▸ **Task A**:
Repeat the passage on test system life-cycle management word for word, starting with "Over the past" and going on through "long-life-cycle ATE systems.".
▸ **Task B**:
Reproduce the lines of the listing word for word, starting with the line containing "Task: Go to Reward Product breadcrumb" and going on through the line containing "point(978,155)".

▸ **Extract**:
%%
While life-cycle management might not be a novel concept, the reality is that the evolution of mobile technology, accelerated hardware obsolescence, and sheer volume of test software are making this task increasingly difficult. Best-in-class organizations are rearchitecting test strategies to gain a competitive advantage amid the growing challenge of life- cycle management. Evolution of OS Life Cycles Within a decade, OS providers have transitioned from releasing a single OS and maintaining it for several years, such as Microsoft Windows XP (which was supported for 13 years), to today’s paradigm that targets mobile users that expect constant upgrades. This requires OS providers to frantically release new versions and retroactively fix bugs in daily updates. Global market intelligence firm IDC forecasts that smartphones and tablets will control 88.4 percent of the smart-connected device market by 2019, leaving portable and desktop PCs with only 11.6 percent. As mobile devices control vast majority of the market, OS providers will continue to prioritize the mobile user. This shift poses a monumental hurdle for test systems that rely on a stable OS to eliminate the need for system revalidation. As a result, some organizations are moving to Linux-based systems to have more control over the OS. Another approach is to minimize the number of OSs to reduce the burden for test engineering and IT organizations. Many legacy test systems contain several OSs (one for each unique box instrument), which introduces the risk of revalidation due to individual OS updates.
One major benefit of modular platforms, such as VXI or PXI, is the single OS controlling all instruments in the chassis or system.
Accelerated Decay of VXI and Legacy Instruments
In the late 1980s and early 1990s, the aerospace and defense community standardized on VXI as the modular commercial off-the-shelf platform for ATE systems. However, as VXI grows obsolete and support diminishes for legacy instruments, programs are under increased pressure to migrate to a stable alternative. This is compounded by a looming RoHS conversion deadline, which will increase the rate of component and instrument EOLs.
Over the past decade, PXI has replaced VXI as the de facto modular platform for ATE systems due to the size, performance, cost, and level of innovation in the platform. Global consulting firm Frost & Sullivan expects PXI to grow by 17.6 percent annually, which accounts for most of the expected growth for the test and measurement industry. With nearly 70 vendors offering more than 1,500 PXI instruments and a steady stream of innovation, PXI will continue to provide increased value to long-life-cycle ATE systems.
As teams migrate from VXI-based to PXI-based test systems, the investment required to modernize hardware will typically pale in comparison to that of updating and revalidating software. Due to the criticality of the system and the tight regulations for requirements tracking and software validation, simply opening, saving, and revalidating a test program set (TPS), or test sequence, can cost hundreds of thousands of dollars. This has created an environment where companies must rethink their software strategies or risk hemorrhaging money to sustain legacy testers.
Since minor software changes can greatly impact TPS compatibility, instrument vendors should offer TPS-compatible hardware migration options. This includes preserving driver functionality, APIs, and dependencies between driver versions to minimize the impact on the hardware abstraction layer. For example, NI is collaborating with Astronics Corporation to bring remaining VXI instruments into the PXI platform, such as the Astronics PXIe-2461 frequency time interval counter, which preserves TPS compatibility with legacy systems. Despite their best efforts, vendors cannot always provide TPS-compatible alternatives. In these situations, a common approach is emulating legacy instrument functionality. Recently, engineers have adopted software-designed instruments with user programmable FPGAs to augment standard instrument capabilities with custom functionality to emulate legacy behavior. For example, filters and triggers that were common in instruments 20 years ago and obsolete in today’s instruments can be reengineered.
%%
Word and element location listing
%%
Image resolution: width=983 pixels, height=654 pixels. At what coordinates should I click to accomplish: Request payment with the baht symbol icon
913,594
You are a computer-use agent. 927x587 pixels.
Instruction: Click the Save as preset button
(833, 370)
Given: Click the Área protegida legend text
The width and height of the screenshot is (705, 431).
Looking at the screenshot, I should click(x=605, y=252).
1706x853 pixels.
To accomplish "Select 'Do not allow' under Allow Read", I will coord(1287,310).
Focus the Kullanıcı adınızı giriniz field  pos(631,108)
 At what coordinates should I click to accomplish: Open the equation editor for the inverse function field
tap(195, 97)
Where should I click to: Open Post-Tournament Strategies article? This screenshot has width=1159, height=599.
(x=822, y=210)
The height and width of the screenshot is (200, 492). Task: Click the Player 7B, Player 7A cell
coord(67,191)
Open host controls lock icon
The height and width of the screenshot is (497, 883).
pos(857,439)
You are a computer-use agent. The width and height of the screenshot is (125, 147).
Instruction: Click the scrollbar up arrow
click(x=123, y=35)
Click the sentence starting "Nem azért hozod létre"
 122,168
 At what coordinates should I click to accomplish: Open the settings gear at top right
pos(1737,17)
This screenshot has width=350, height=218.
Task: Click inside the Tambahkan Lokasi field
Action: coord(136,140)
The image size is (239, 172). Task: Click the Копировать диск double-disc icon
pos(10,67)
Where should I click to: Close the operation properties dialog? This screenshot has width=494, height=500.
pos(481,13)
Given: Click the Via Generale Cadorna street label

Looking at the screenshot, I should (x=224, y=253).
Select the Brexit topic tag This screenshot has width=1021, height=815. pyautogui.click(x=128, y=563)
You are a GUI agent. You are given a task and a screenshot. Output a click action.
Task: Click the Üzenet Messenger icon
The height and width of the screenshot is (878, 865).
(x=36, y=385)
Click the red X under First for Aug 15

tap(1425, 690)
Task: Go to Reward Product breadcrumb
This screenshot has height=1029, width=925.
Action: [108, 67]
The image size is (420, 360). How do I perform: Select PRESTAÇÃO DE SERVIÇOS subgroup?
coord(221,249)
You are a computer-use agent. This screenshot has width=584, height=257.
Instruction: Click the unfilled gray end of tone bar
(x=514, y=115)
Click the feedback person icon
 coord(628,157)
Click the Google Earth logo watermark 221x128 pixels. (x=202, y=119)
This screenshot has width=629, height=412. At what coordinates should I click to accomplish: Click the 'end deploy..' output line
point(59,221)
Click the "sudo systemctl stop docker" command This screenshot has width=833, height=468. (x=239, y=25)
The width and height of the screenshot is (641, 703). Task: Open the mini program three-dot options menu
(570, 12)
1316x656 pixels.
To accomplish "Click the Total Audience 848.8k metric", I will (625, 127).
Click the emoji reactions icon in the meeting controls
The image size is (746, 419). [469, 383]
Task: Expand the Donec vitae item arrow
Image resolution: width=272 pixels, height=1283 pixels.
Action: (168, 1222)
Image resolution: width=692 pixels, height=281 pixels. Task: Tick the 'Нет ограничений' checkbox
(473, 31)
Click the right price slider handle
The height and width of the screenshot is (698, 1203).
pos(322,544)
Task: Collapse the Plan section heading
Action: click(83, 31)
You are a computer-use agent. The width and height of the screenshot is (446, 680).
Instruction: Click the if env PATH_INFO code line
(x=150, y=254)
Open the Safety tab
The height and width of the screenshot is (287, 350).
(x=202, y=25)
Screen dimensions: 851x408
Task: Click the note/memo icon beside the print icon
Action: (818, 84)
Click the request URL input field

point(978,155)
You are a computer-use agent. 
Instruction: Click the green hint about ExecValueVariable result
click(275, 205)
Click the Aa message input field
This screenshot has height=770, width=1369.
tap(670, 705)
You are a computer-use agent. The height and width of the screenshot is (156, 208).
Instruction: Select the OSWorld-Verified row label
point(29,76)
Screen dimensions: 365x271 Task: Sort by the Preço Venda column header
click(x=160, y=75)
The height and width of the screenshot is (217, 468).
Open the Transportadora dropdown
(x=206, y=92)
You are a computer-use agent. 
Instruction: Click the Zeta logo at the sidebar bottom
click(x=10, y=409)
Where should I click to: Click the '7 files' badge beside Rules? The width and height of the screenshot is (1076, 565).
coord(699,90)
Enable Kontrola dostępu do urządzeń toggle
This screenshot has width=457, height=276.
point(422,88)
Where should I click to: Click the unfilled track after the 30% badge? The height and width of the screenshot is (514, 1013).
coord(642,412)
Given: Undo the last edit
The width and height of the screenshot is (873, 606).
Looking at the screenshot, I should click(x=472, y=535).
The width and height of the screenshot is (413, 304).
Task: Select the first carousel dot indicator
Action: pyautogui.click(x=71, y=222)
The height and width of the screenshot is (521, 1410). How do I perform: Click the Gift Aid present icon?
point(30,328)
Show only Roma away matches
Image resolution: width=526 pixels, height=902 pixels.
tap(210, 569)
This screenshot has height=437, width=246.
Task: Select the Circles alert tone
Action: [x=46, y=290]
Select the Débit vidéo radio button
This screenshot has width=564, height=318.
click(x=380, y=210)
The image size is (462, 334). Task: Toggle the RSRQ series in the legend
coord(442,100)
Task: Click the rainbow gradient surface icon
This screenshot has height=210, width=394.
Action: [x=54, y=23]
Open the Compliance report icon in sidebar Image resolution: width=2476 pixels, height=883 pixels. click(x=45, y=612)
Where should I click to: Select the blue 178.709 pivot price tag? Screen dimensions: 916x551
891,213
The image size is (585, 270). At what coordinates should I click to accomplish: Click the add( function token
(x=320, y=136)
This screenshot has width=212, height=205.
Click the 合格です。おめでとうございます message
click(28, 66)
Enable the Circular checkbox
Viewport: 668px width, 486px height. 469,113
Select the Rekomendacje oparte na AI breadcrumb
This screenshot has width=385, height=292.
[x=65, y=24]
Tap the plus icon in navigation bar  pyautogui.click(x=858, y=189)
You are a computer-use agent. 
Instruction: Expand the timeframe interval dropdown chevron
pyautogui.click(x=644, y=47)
%%
▸ **Correct output A**:
Over the past decade, PXI has replaced VXI as the de facto modular platform for ATE systems due to the size, performance, cost, and level of innovation in the platform. Global consulting firm Frost & Sullivan expects PXI to grow by 17.6 percent annually, which accounts for most of the expected growth for the test and measurement industry. With nearly 70 vendors offering more than 1,500 PXI instruments and a steady stream of innovation, PXI will continue to provide increased value to long-life-cycle ATE systems.

▸ **Correct output B**:
Task: Go to Reward Product breadcrumb
This screenshot has height=1029, width=925.
Action: [108, 67]
The image size is (420, 360). How do I perform: Select PRESTAÇÃO DE SERVIÇOS subgroup?
coord(221,249)
You are a computer-use agent. This screenshot has width=584, height=257.
Instruction: Click the unfilled gray end of tone bar
(x=514, y=115)
Click the feedback person icon
 coord(628,157)
Click the Google Earth logo watermark 221x128 pixels. (x=202, y=119)
This screenshot has width=629, height=412. At what coordinates should I click to accomplish: Click the 'end deploy..' output line
point(59,221)
Click the "sudo systemctl stop docker" command This screenshot has width=833, height=468. (x=239, y=25)
The width and height of the screenshot is (641, 703). Task: Open the mini program three-dot options menu
(570, 12)
1316x656 pixels.
To accomplish "Click the Total Audience 848.8k metric", I will (625, 127).
Click the emoji reactions icon in the meeting controls
The image size is (746, 419). [469, 383]
Task: Expand the Donec vitae item arrow
Image resolution: width=272 pixels, height=1283 pixels.
Action: (168, 1222)
Image resolution: width=692 pixels, height=281 pixels. Task: Tick the 'Нет ограничений' checkbox
(473, 31)
Click the right price slider handle
The height and width of the screenshot is (698, 1203).
pos(322,544)
Task: Collapse the Plan section heading
Action: click(83, 31)
You are a computer-use agent. The width and height of the screenshot is (446, 680).
Instruction: Click the if env PATH_INFO code line
(x=150, y=254)
Open the Safety tab
The height and width of the screenshot is (287, 350).
(x=202, y=25)
Screen dimensions: 851x408
Task: Click the note/memo icon beside the print icon
Action: (818, 84)
Click the request URL input field

point(978,155)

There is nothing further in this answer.